The administrative department echoed similar opinion. The bureaucrats have based their opinions on the directions given by EFC when the phase I was under consideration.
The finance department of Delhi government had further observations. Only a detailed project report and scientific approach could determine the number of cameras required for effective coverage. It felt that breaking the project into many phases breaks the scale of economy in procurement and operational expenditure. Additionally, it would lead to different tenders/vendors doing the same work at different cost, different operational efficiency and issues of intra-vendor coordination.
For addressing the issues highlighted during the first phase of the project, preparation of a detailed project report and expert consultation was suggested.
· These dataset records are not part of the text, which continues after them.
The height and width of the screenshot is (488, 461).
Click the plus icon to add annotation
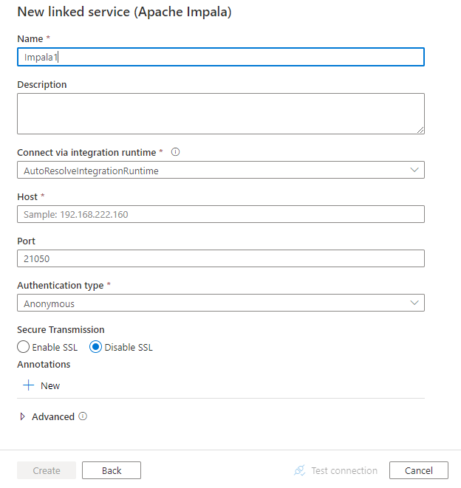(29, 385)
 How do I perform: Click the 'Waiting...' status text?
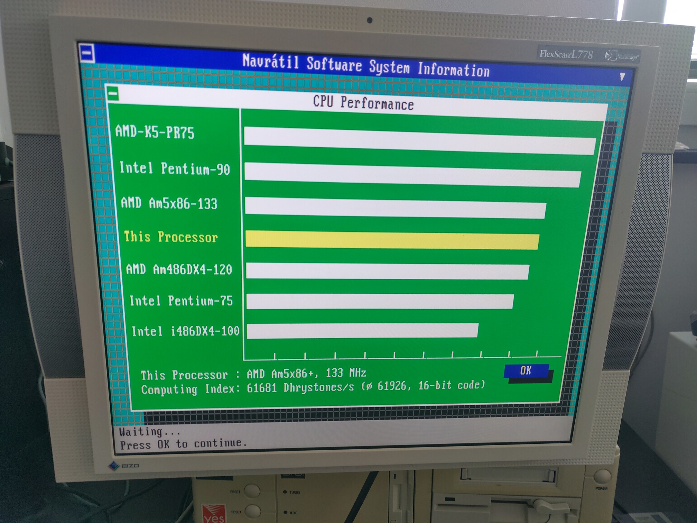149,432
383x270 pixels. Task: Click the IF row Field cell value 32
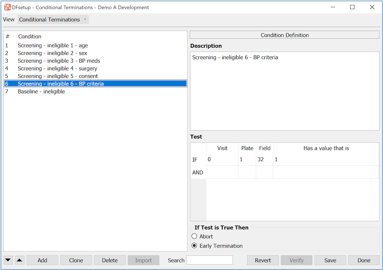coord(264,160)
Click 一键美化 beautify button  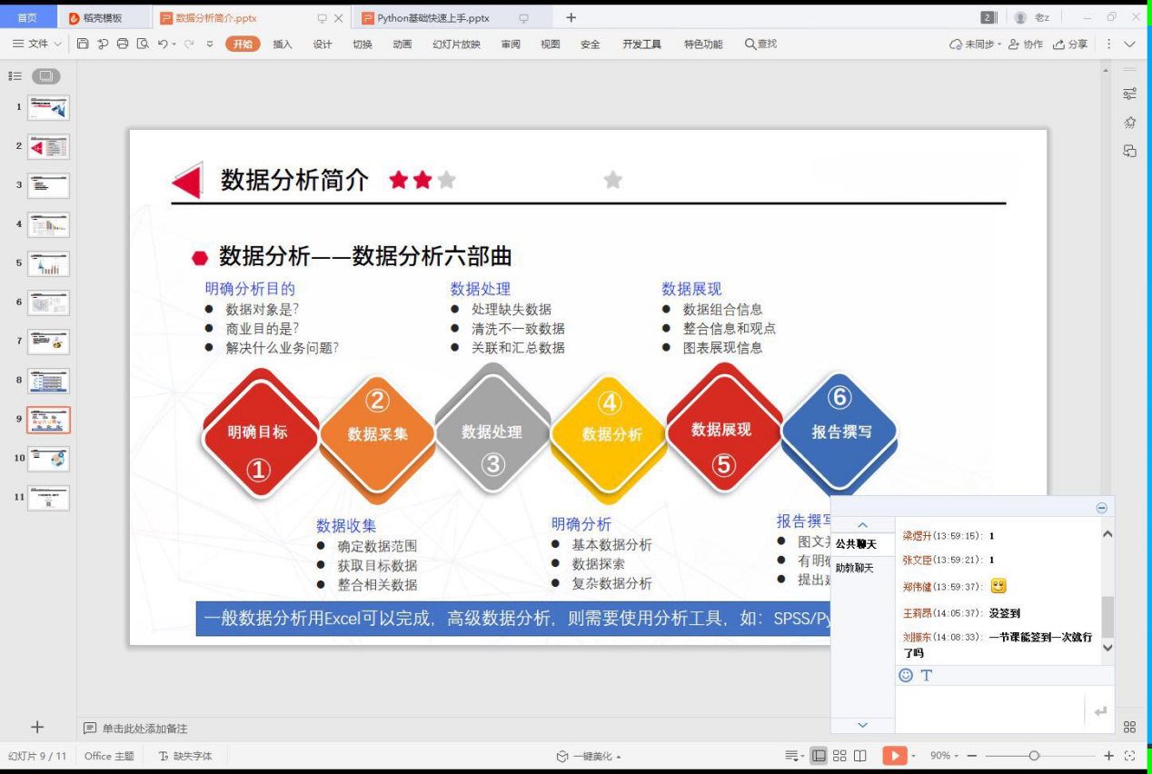pyautogui.click(x=590, y=756)
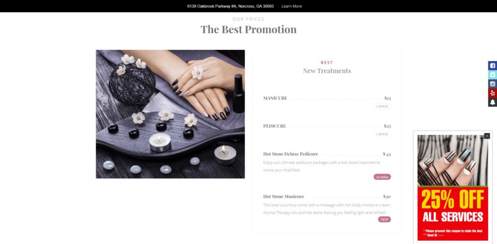Click the Hot Stone Deluxe Pedicure title

pyautogui.click(x=290, y=154)
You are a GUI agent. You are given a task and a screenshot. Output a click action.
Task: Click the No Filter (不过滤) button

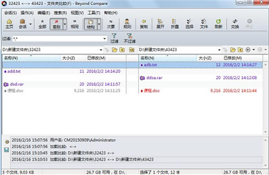pos(130,38)
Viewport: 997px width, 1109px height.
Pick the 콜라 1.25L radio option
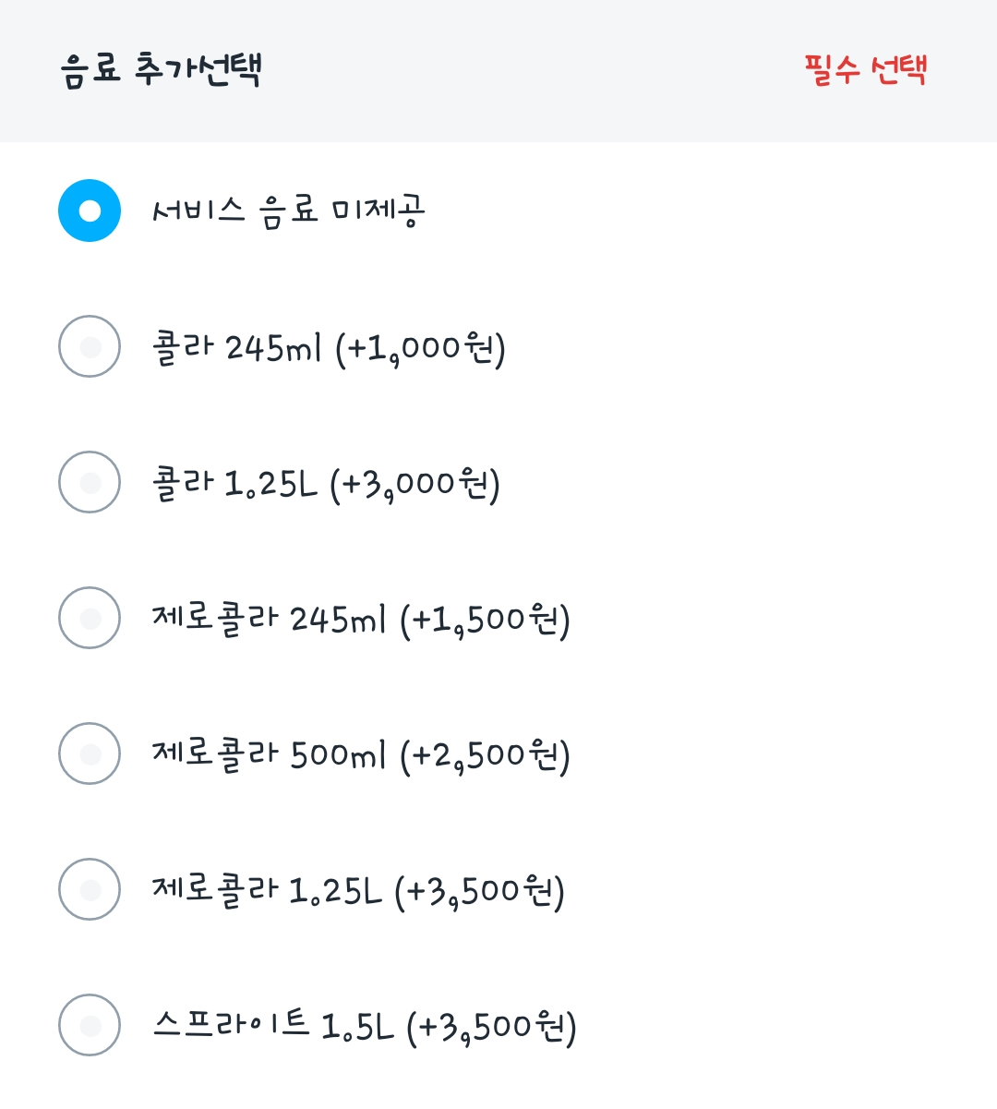90,482
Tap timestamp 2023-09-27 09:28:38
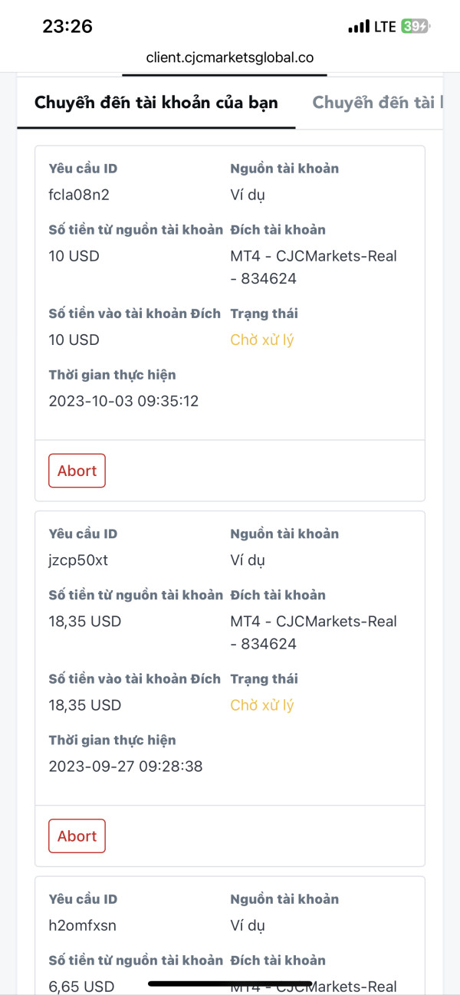The height and width of the screenshot is (995, 460). 125,766
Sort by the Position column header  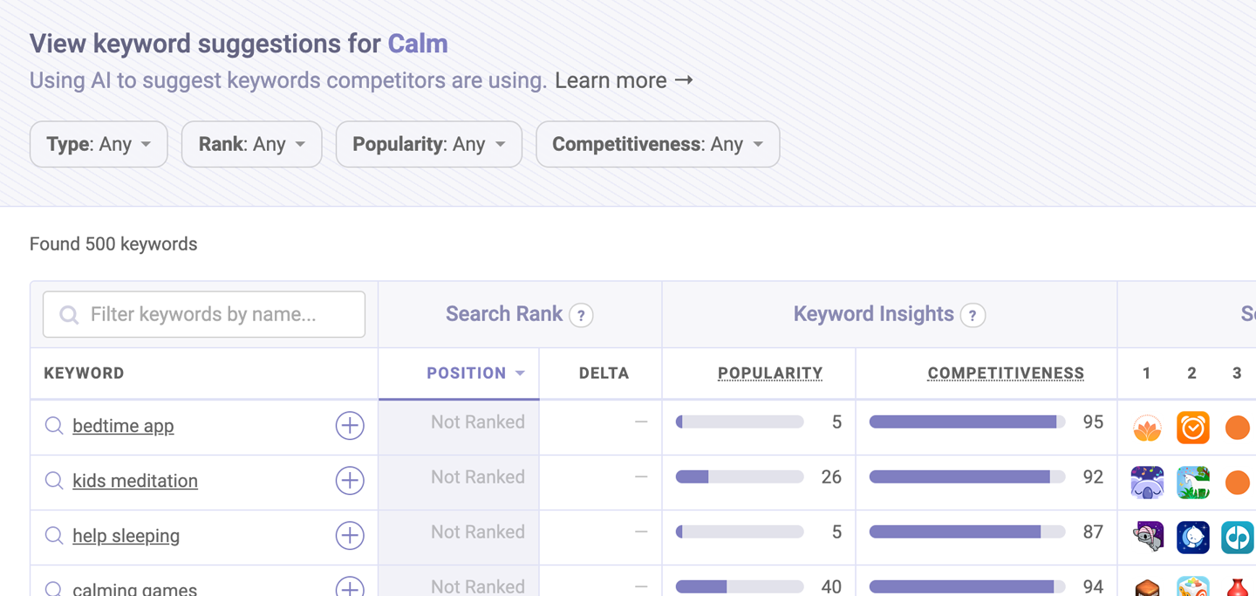coord(475,373)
Delhi deputy chief minister, Manish Sisodia, who chaired the EFC meeting, pointed out that the recommendations of the principal secretary (PWD) could not be considered because he had not visited the sites and was not aware of feedback from the public. He said that the public at large was very happy and had welcomed the installation of CCTV cameras, which made them feel secure. The government also pointed out that the footage of the CCTV cameras had provided clues, leading to the solving of a few cases of car theft.
2,000 cameras in one assembly constituency hardly covered the entry and exit points of residential colonies. Most of the boundary and periphery was left uncovered as well. This is what prompted the AAP government to install 4,000 cameras in each constituency.
“Keeping in view the time already taken in the decision-making process under first phase of the project, the proposal (of second phase) needs no further evaluation. It has to be expedited to get meaningful results and to achieve the desired objective of crime reduction and women’s safety,” Delhi PWD minister Satyendra Jain observed.